I hate pretty much all of Andy's list
I am shocked and chagrined! I know you like to play the older, wiser, experienced, educated, "I'm a pimp", whatever card, but give people a little more credit. You might share a condition with Stan Marsh. Often people are using simple metrics like how much a school is "liked" as a proxy for all the stats we're talking about right now. The quickest way to value something is to look at how it's trading in a market and look at historical payoffs. Is it incomplete? Of course. Does it get the prospective students the lion's share of information they need? Yes.

Try to find one example of a prospective student asking things like "is the guy that teaches econometrics good at school X".

Perhaps I'm taking too much liberty with your "like" qualifier, but people ask all the time about what content schools cover. They ask questions about how well coding is integrated with theory. They ask what programming languages are taught.

On another note I think a lot of the questions being suggested here are quite good but I do concur that they should be divided into different priorities as sleekmover suggested:

Shared Information should be like a mini skirt: long enough to cover everything, but short enough to keep it interesting ...
I think we should classify information as Must Have, Should Have, Could have. Give this list to programs, assign weights accordingly and rank them later on on Transparency of information based on the information they provide and the score they get.
 
physecon I see fewer such questions than you do, and I hope we can agree that they struggle against the tide of "reputation" questions.

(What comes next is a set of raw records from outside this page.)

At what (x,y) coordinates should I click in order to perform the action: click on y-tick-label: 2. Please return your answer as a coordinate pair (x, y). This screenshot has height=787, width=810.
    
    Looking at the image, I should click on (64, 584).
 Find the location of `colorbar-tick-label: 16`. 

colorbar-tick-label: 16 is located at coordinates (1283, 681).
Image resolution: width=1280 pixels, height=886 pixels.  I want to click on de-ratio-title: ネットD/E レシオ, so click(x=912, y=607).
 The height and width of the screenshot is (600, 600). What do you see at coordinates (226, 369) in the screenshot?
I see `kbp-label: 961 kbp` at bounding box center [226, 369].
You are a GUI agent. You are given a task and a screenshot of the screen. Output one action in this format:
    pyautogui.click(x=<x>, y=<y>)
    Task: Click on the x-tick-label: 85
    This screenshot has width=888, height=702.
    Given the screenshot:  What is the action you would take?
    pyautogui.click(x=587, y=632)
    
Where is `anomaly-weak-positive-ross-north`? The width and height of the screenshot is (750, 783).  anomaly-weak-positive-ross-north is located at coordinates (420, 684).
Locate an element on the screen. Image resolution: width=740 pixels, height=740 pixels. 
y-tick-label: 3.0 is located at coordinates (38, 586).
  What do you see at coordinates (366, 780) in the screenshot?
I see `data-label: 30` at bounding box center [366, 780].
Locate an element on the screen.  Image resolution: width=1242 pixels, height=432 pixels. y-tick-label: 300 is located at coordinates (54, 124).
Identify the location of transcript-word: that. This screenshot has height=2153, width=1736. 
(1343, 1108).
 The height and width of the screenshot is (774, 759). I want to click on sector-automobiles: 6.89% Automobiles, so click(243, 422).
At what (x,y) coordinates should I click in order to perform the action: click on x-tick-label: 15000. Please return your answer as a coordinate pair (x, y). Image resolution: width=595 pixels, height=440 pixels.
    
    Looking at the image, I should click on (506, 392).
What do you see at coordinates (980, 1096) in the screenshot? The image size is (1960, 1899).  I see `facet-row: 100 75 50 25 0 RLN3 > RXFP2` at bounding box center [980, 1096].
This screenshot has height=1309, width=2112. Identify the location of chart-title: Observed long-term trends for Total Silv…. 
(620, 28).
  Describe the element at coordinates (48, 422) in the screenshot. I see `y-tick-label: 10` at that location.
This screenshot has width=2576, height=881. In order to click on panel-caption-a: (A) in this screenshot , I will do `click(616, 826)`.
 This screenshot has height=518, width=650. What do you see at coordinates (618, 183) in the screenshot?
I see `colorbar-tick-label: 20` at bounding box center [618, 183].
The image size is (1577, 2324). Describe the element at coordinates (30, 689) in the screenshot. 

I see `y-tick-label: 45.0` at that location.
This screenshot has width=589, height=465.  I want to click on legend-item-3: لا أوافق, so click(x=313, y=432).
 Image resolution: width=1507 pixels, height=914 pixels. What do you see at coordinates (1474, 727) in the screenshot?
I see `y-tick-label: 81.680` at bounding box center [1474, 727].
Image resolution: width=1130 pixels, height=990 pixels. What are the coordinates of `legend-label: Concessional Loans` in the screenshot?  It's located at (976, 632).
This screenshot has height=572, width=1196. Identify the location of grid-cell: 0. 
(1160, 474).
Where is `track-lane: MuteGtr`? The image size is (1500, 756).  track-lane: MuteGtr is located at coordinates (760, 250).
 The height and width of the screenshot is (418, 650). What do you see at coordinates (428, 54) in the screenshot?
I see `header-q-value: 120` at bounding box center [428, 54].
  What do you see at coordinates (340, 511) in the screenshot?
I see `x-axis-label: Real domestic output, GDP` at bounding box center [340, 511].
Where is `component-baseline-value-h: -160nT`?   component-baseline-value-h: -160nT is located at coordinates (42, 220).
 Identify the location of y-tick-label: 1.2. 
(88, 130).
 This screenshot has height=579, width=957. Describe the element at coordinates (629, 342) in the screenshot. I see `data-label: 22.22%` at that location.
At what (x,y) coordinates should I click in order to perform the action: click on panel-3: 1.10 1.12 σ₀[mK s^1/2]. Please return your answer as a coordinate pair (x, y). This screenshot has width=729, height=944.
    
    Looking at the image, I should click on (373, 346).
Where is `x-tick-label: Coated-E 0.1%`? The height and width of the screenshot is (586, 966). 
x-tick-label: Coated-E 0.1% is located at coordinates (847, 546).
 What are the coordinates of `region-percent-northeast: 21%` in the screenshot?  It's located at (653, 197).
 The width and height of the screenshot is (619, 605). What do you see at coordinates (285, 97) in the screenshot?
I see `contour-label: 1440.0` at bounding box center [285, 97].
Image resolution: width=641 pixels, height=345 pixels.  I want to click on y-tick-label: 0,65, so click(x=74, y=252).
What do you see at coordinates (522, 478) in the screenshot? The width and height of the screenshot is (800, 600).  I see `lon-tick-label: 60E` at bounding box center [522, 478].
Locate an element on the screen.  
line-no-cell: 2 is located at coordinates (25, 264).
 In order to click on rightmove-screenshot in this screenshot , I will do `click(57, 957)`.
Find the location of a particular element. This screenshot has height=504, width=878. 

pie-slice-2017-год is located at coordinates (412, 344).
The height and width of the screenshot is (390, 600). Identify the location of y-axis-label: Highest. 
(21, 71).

You're right that I'm an old pimp, but I had a real job before; in fact several, and the thing that got me through some quite astonishingly bad career decisions and the occasional bit of bad luck was having a good education to fall back upon.
Trust me, at 30, saying "my degree was the one in Britain with the highest ratio of applicants to places, bar none" just makes you look weak, since they then ask "if you're so smart, why ain't you rich" ?
As it happens I had the highest entry level pay of anyone in my year, but...

The options at 30 or 35 are being dead or finding something to do with your life, and school reputation buys few options.
Understanding things does.

I hear a lot about how MFEs are a bubble, indeed there is a lot of rumbling about education not having the value it once did.

I reject that.
People are increasingly choosing courses that do not suit their abilities or a rational view of the labour market. Note I say "rational" not optimal. Careers are stochastic processes with a bit of chaos thrown in, so much so that I'm equally harsh on those that pick the sexiest current subject and throw themselves at that, unless they have a talent for it.

I hear lots of complaints about courses and since my default economic view is that markets are reasonably efficient, it leads me to believe that universities are providing poor lecturers and non-applicable skills because too few students are asking them to.

So, one positive suggestion:
Rank instructors out of 100. By name, publicly.

There are >1,000 people teaching some aspect math finance in the USA, possibly 2,000
Some are excellent, some average and some are shit.

Most MFE courses share the names at most 2 or 3 of a faculty that may be in the dozens.
Some quite literally share no names at all.

Students accept this crap relying upon the "reputation" of the school which leads schools to provide inferior lecturers.
Indeed, I don't see much in the way of mechanisms where the schools even try to find out if the lecturer is any good.

If they came far down a list of schools ranked by average quality of teaching, they would fix it swiftly.